+++ Fragmento citado +++

¿Tiempo de esperanza?
La crisis institucional en la que estamos sumergidos deja poco lugar al optimismo
Aunque sea verano y me encuentre de vacaciones, me resulta ciertamente difícil levantarme cada día con mi mejor cara y ánimo: la realidad que me rodea es absolutamente decepcionante y, aún más, tremendamente inquietante. La crisis institucional en la que estamos sumergidos deja poco lugar al optimismo: la clase política rezuma corrupción frente a la anhelada —y obligada— eficiencia y pulcritud que debiera presidir su gestión; las instancias judiciales ofrecen una dudosa credibilidad a resultas de las decisiones que adoptan; la situación económica, para muchos ciudadanos, no mejora por ninguna parte —más bien todo lo contrario— y, si a eso añadimos la pandemia que algunos dicen se avecina con el dichoso virus del ébola, o las atrocidades —denominación eufemística de verdaderos genocidios— que se están cometiendo actualmente, en defensa de vaya usted a saber qué legalidad supuestamente vigente, dan ganas de no levantarse de la cama y así evitar la mayor de las desazones.

+++ Datos aportados +++

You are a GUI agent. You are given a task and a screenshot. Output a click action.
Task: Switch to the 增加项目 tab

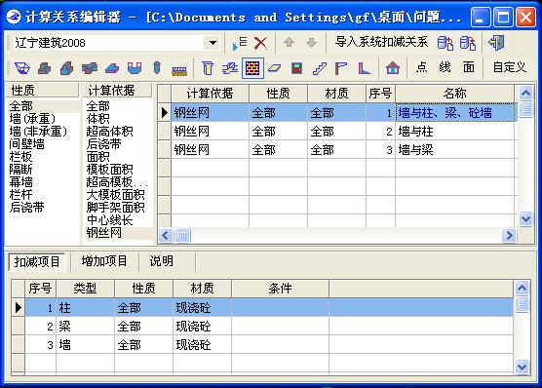pos(104,261)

+++

## Acción requerida 1
Traduce al inglés esta oración del texto sobre la crisis institucional: «La crisis institucional en la que estamos sumergidos deja poco lugar al optimismo».
## Acción requerida 2
Prosigue el texto sobre la crisis institucional a partir de su última oración.
El material no tiene relación alguna con el texto sobre la crisis institucional.

## Resultado 1
The institutional crisis in which we are immersed leaves little room for optimism.

## Resultado 2
Depresión total. Ni siquiera me anima que haya empezado nuevamente la Liga de fútbol. Y eso que es lo más importante que nos puede pasar. O eso parece.
Si cierra su establecimiento mi panadero de toda la vida porque ya no puede soportar la losa de las deudas que le acucian, no es en absoluto comparable a que le paguen al delantero estrella de mi equipo de toda la vida un millón de euros menos de lo que vale —pobrecillo—, no vaya a ser que se nos vaya al equipo rival. Y si su club no va bien, ¡que le den ayudas públicas o privadas, o de lo que sea, hombre! Eso, como se las dieron a mi panadero. El colmo.
¿Qué nos queda entonces? ¿No hay remedio posible para tanta desdicha? No desesperemos. Rotundamente sí. Nos queda algo que, aunque muchos olviden —e incluso denosten—, constituye el valor más seguro con el que contamos: la persona.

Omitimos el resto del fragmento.